Whereupon Jack Morgan had the rare and glorious experience of seeing Kate Shugak totally at sea. “My what?”

“Your palette,” Alana said, irritatingly patient. “Your colors. Are you winter, summer, spring, or fall? Khaki is a good color for you, yes, I can see it setting off your skin and hair, but I think a warm peach, or even a red, yes, a red might just bring out even more highlights. In fact, there’s a little dress on this rack–”

“I don’t wear dresses,” Kate stated.

One impeccably penciled eyebrow raised ever so slightly. “Tuxedo pants it is then,” Alana said with missing a beat. “This way.” She wove her way through the racks and around a shopper scrutinizing the inside seam of something covered in gold sequins that Kate tried not to look at too closely.

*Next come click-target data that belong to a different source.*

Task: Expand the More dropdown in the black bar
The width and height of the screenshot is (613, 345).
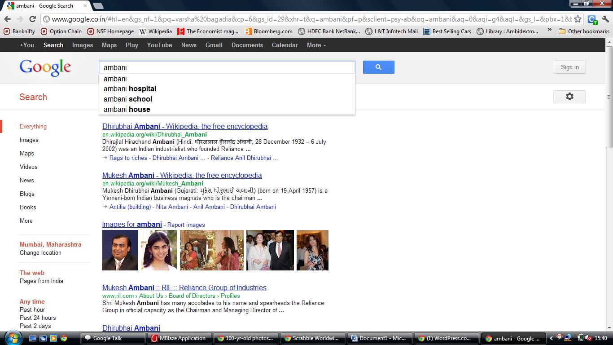Action: pyautogui.click(x=316, y=45)
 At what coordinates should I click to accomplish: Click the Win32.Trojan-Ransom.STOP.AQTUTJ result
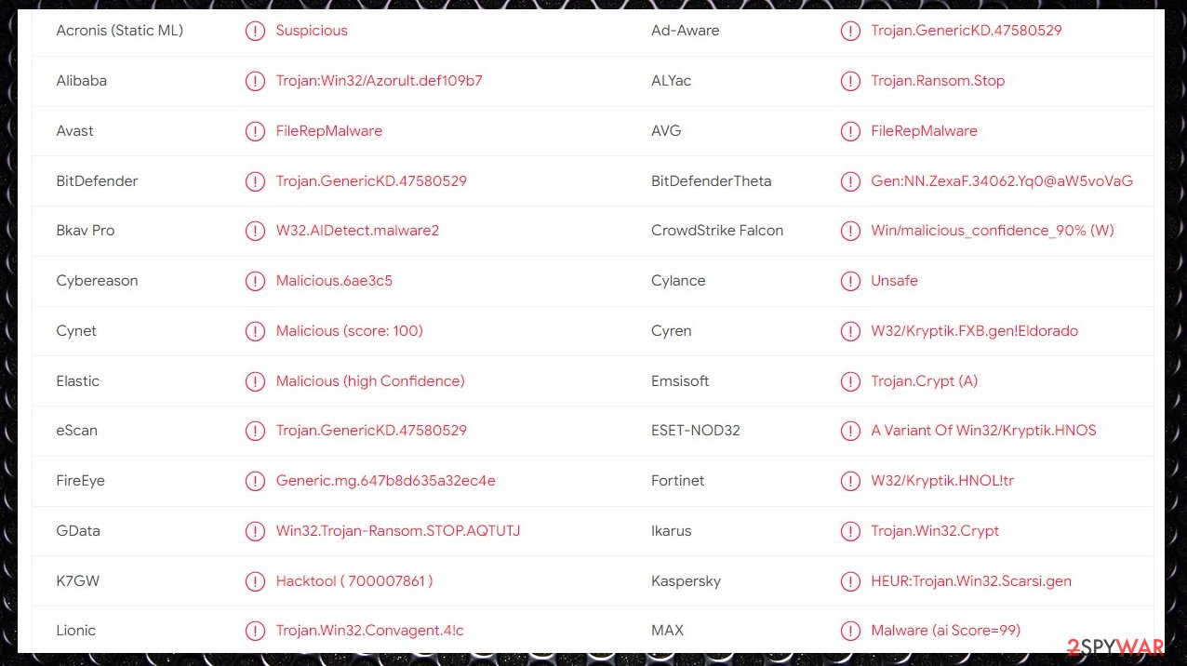pos(398,531)
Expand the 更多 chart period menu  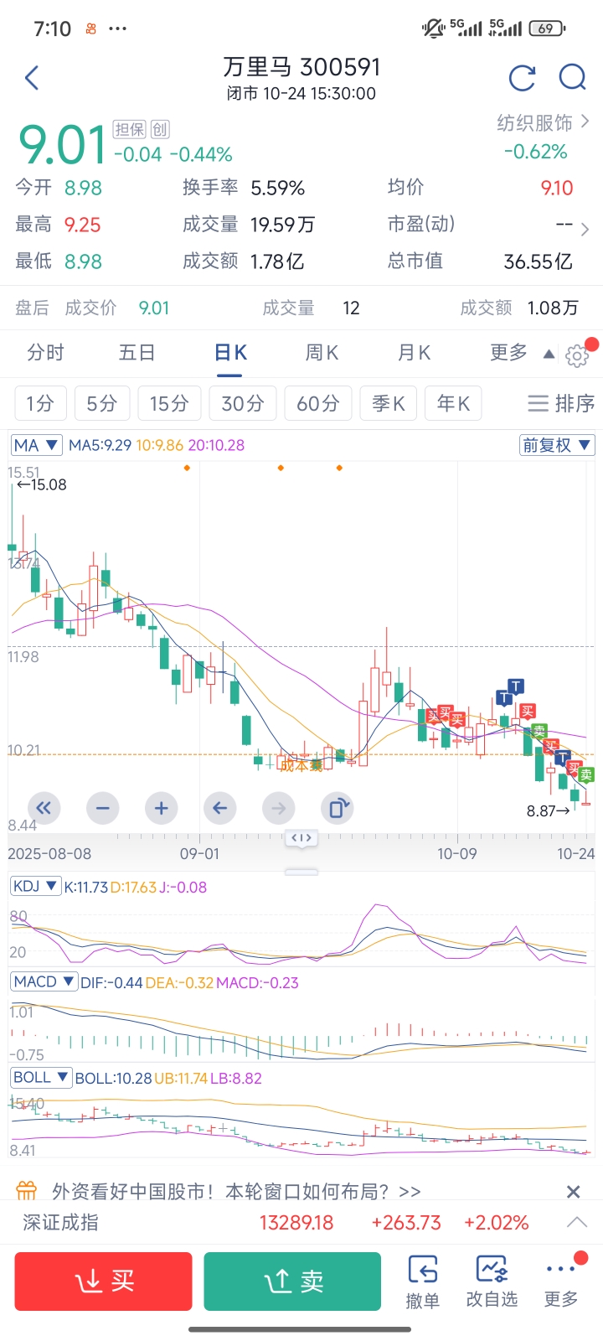(521, 353)
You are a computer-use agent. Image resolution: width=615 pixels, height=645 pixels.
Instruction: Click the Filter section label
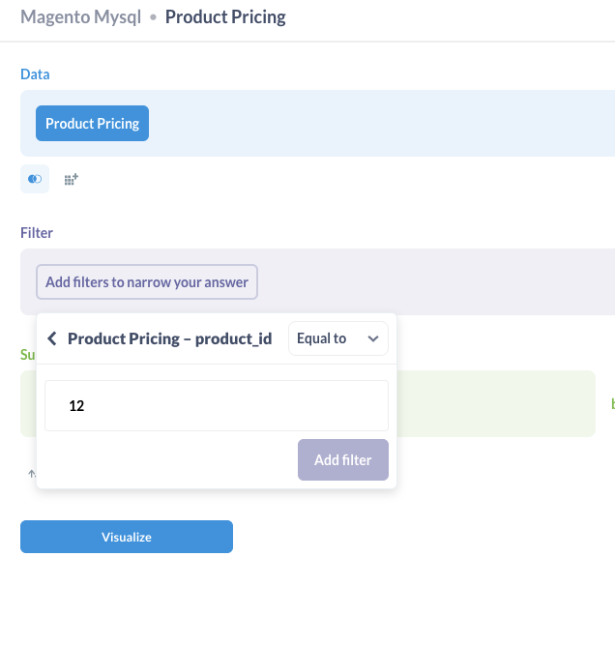37,233
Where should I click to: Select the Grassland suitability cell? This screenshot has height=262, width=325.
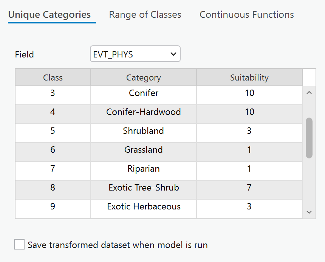[249, 150]
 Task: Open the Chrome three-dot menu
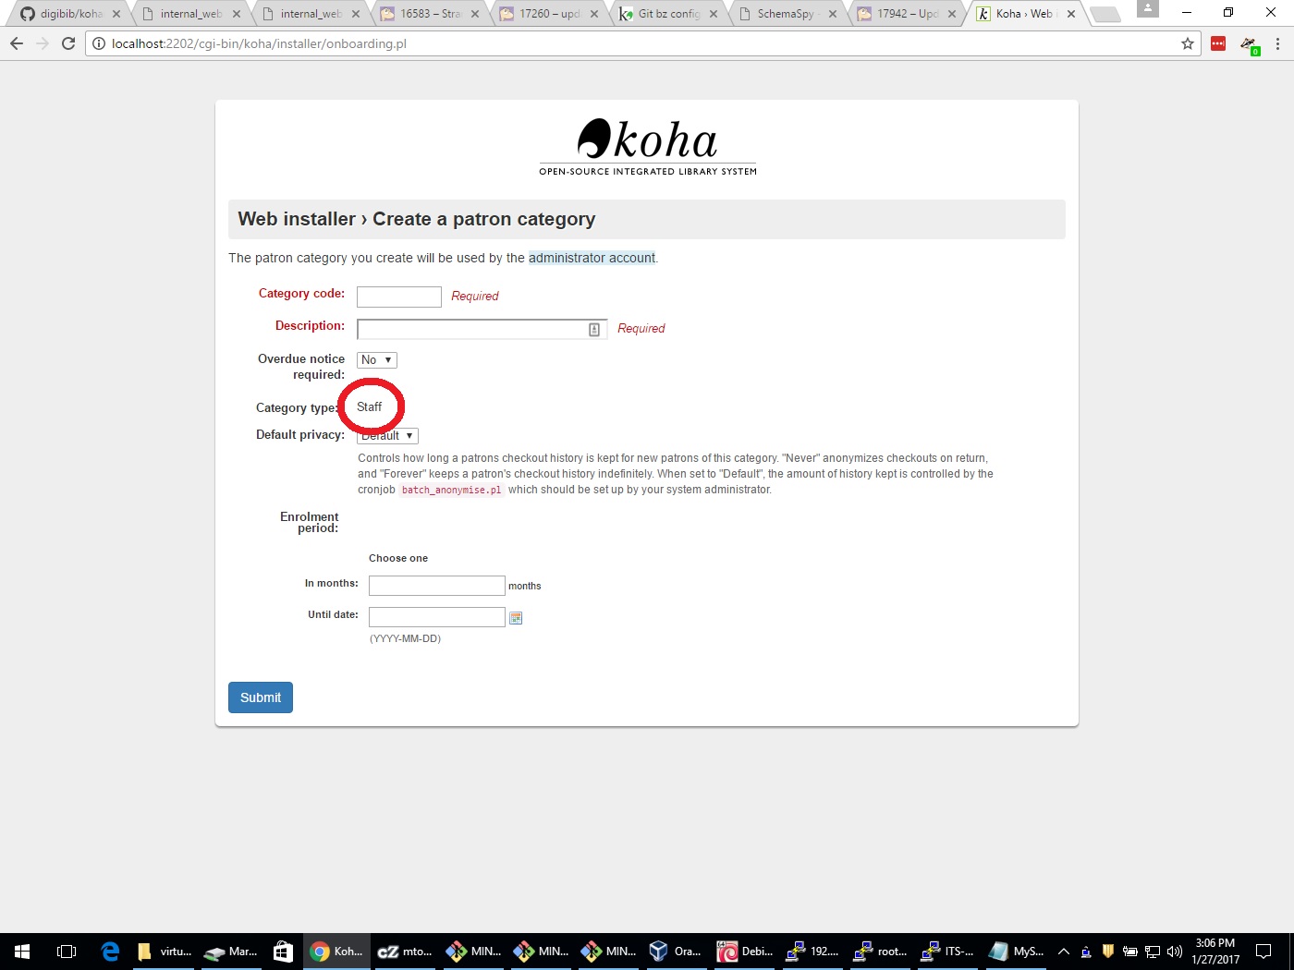(x=1277, y=43)
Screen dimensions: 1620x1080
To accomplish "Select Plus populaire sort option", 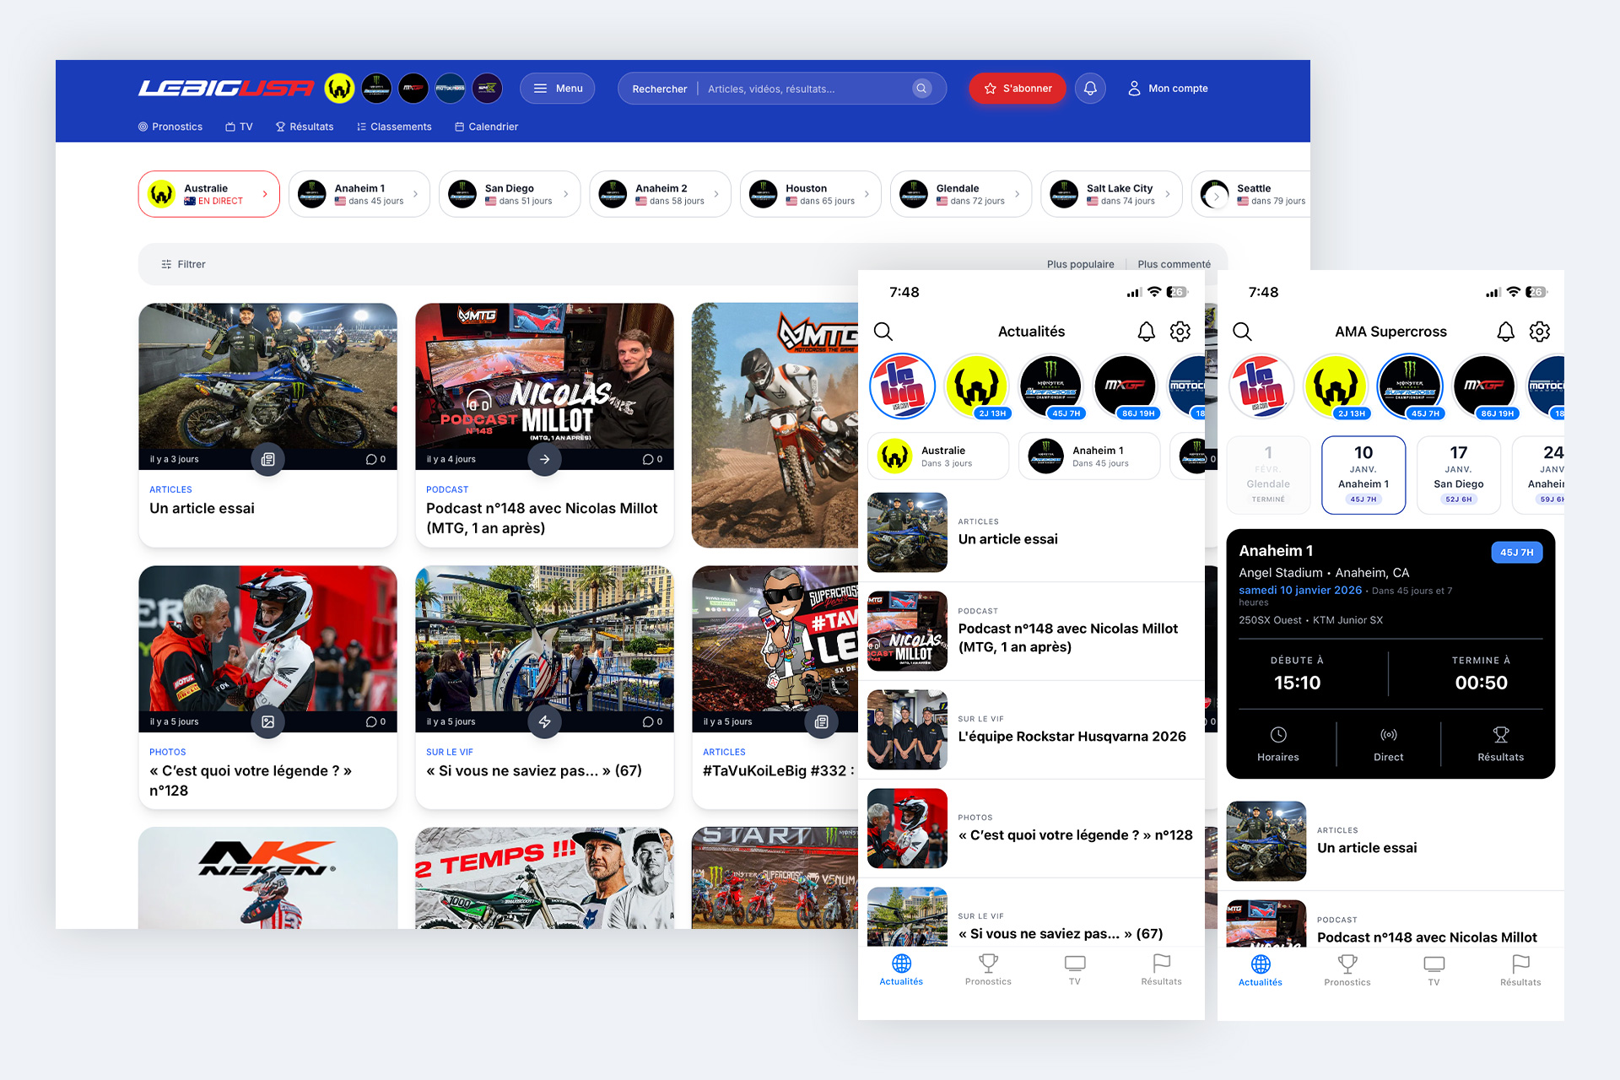I will tap(1080, 264).
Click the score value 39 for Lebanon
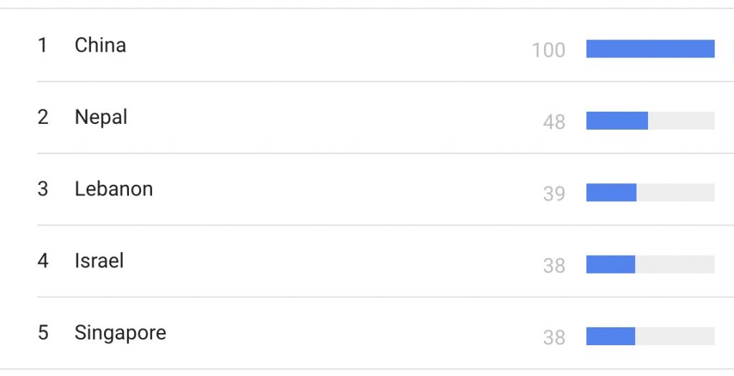The width and height of the screenshot is (734, 376). [x=554, y=193]
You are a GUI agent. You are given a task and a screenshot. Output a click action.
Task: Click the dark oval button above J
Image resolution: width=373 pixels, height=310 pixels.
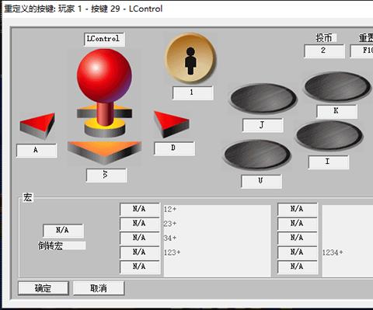263,98
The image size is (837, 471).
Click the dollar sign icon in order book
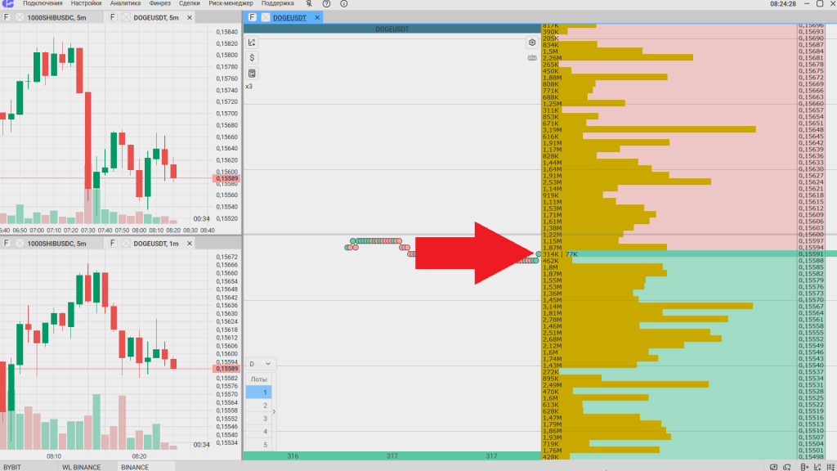point(252,57)
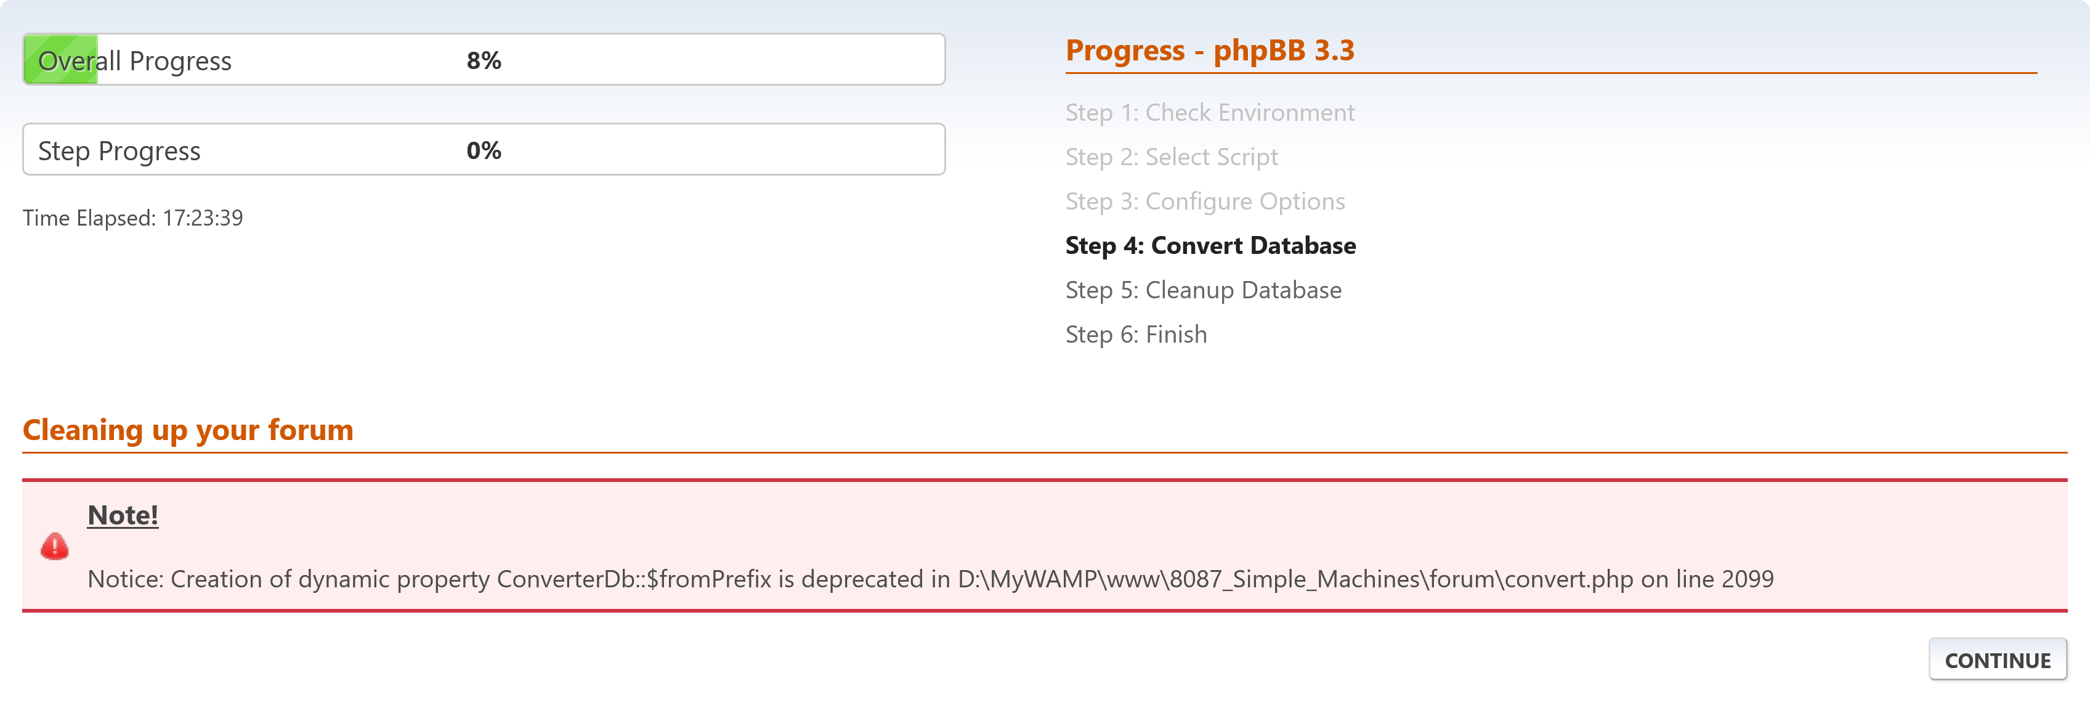This screenshot has width=2090, height=710.
Task: Click the Note! heading link
Action: [123, 514]
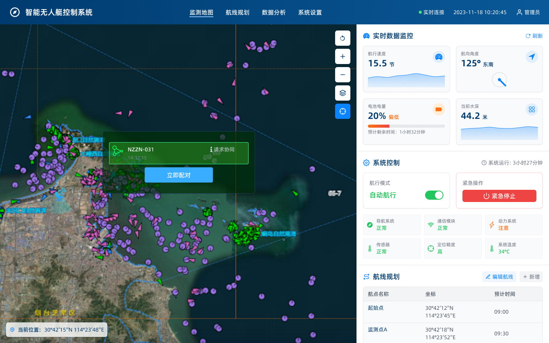Toggle the 自动航行 mode switch

[434, 195]
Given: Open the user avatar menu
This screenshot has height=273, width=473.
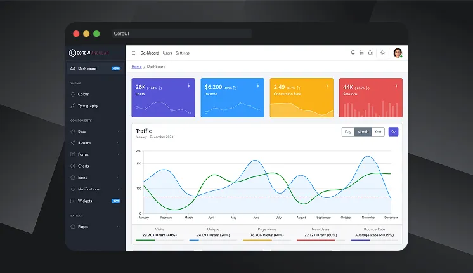Looking at the screenshot, I should point(398,53).
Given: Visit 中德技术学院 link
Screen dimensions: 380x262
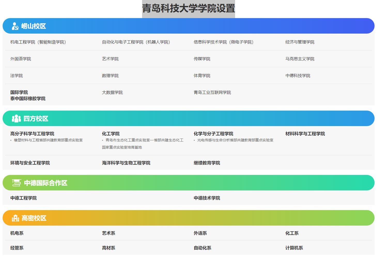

“Here we are.” Alana held the pants up for inspection. They were made of a heavy, dull black silk, with a thin strip of a lighter weight, shinier silk running down the outside seams. Kate took the hanger. The best that could be said was that they had pockets and a front fly. She held them up to her waist, and didn’t even try to keep the triumph out of her voice when she observed, “I’m terribly sorry, but these seem to be about six inches too long.”

“We can hem them for you,” Alana said.

This time the triumph reached Kate’s eyes. “I need them by seven o’clock tonight,” she said gently.

Alana took the hanger from her and replied, “We’ll have them ready by five.”